**TEXT SECTION**

Monte Carlo, and Other Kinds of Stochastic Simulation

Last update: 01 May 2025 22:47
First version: 1 March 2003

Monte Carlo is an approximation procedure. The basic idea is as follows. You want to know the average value of some random variable. You can't work out what its distribution is, exactly, or you don't want to do integrals numerically, but you can take samples from that distribution. (The random variable may, for instance, be some complicated function of variables with simple distributions, or they distribution may have a hard-to-compute normalizing factor ["partition function" in statistical mechanics].) To approximate it, you simply take samples, independently, and average them. If you take enough samples, then the law of large numbers says your average must be close to the true value. The central limit theorem says that your average has a Gaussian distribution around the true value.

**SUPPLIED MATERIAL**
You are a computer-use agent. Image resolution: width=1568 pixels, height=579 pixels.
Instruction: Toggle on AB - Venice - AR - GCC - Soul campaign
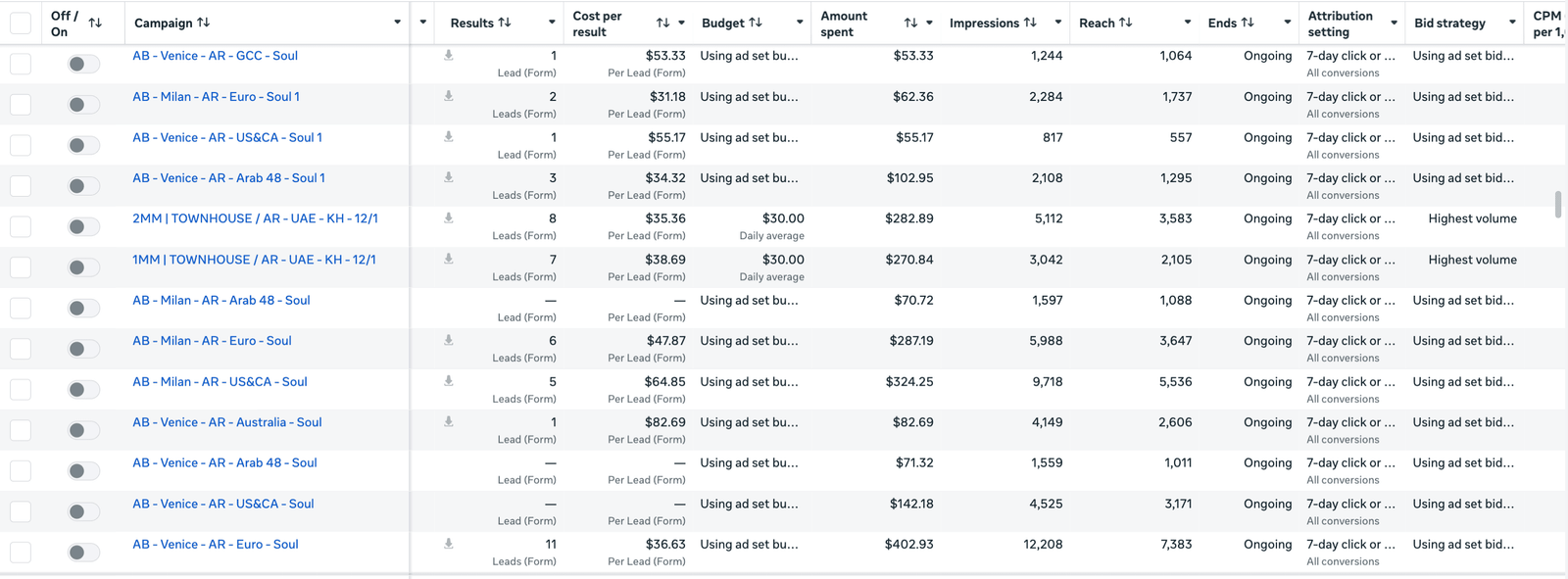click(83, 64)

**TASKS AND EXERCISES**
#1 Extract the passage of the Monte Carlo text from "Monte Carlo is" up to and including "around the true value.", word for word.
#2 Write what comes next in the Monte Carlo simulation text, picking up after its last sentence.

**ANSWERS PROVIDED**
#1
Monte Carlo is an approximation procedure. The basic idea is as follows. You want to know the average value of some random variable. You can't work out what its distribution is, exactly, or you don't want to do integrals numerically, but you can take samples from that distribution. (The random variable may, for instance, be some complicated function of variables with simple distributions, or they distribution may have a hard-to-compute normalizing factor ["partition function" in statistical mechanics].) To approximate it, you simply take samples, independently, and average them. If you take enough samples, then the law of large numbers says your average must be close to the true value. The central limit theorem says that your average has a Gaussian distribution around the true value.

#2
Here's one of the canonical examples. Say you want to measure the area of a shape with a complicated, irregular outline. The Monte Carlo approach is to draw a square around the shape and measure the square. Now you throw darts into the square, as uniformly as possible. The fraction of darts falling on the shape gives the ratio of the area of the shape to the area of the square. Now, in fact, you can cast almost any integral problem, or any averaging problem, into this form. So you need a good way to tell if you're inside the outline, and you need a good way to figure out how many darts you should throw. Last but not least, you need a good way to throw darts uniformly, i.e., a good random number generator. That's a whole separate art I shan't attempt to describe (see Devroye instead).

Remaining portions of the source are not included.